PROBLEM REQUIREMENTS ->
If an entry holds a picture, drop the picture and restate the rest word for word.

:: SOURCE RECORDS

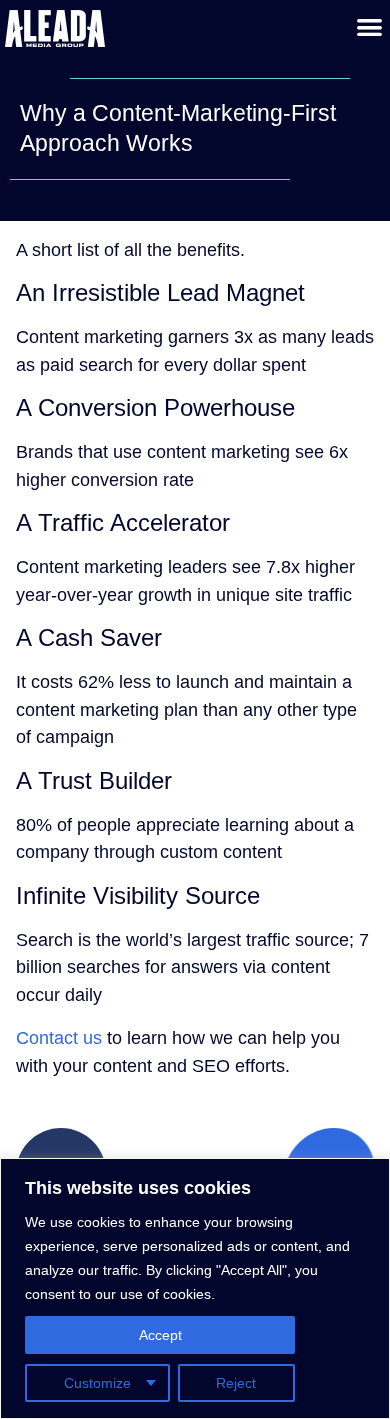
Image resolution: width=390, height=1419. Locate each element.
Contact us (59, 1038)
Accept (160, 1335)
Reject (236, 1383)
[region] (195, 1288)
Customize (97, 1383)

::::

ANSWER SECTION ->
Image resolution: width=390, height=1419. Locate each element.
Contact us (59, 1038)
Accept (160, 1335)
Reject (236, 1383)
[region] (195, 1288)
Customize (97, 1383)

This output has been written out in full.